Amazon has made it simple enough with their downloader to import the music into iTunes.

Score: 7 Votes (Like | Disagree)
Derekuda Avatar
167 months ago
I'm one of those people that made the switch. Amazon has alot of $5 sales and they use plain old MP3 which works on any player and not just iPod.
Score: 6 Votes (Like | Disagree)
Small White Car Avatar
167 months ago
It still ends up in iTunes so there is little difference in the end (except that it usually is less expensive).

One difference: It's mighty convenient to have stuff be part of your iTunes purchase history.

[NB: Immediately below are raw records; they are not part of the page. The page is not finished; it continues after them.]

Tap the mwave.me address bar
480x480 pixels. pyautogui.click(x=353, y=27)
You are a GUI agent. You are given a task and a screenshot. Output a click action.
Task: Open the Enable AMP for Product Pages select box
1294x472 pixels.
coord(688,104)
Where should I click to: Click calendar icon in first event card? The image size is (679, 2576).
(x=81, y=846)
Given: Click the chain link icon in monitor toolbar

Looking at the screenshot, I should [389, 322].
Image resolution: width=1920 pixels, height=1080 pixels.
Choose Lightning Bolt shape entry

I love picking up an Apple device and being able to re-download something I bought on another without paying for iTunes match.

I'm not saying that's worth it to everyone, but that's one thing that keeps me coming back to the iTunes store.
Score: 4 Votes (Like | Disagree)
notjustjay Avatar
167 months ago
iTunes is a de facto choice in a lot of countries because services like Amazon mp3 simply don't exist in, say, Canada.
Score: 3 Votes (Like | Disagree)
No Pain No Gain Avatar
167 months ago
Not the old "AAC only works on iPods" argument again...

Products_that_support_AAC (https://en.wikipedia.org/wiki/Advanced_Audio_Coding#Products_that_support_AAC).

Or in other words - just about any device from a know company.